Saved data entries =
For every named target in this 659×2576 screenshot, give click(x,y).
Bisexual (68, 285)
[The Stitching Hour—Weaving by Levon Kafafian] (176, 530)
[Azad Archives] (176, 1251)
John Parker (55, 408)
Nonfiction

Required work = The answer must reproduce all of the entries exactly.

Response area =
For every named target in this 659×2576 screenshot, give click(x,y).
Bisexual (68, 285)
[The Stitching Hour—Weaving by Levon Kafafian] (176, 530)
[Azad Archives] (176, 1251)
John Parker (55, 408)
Nonfiction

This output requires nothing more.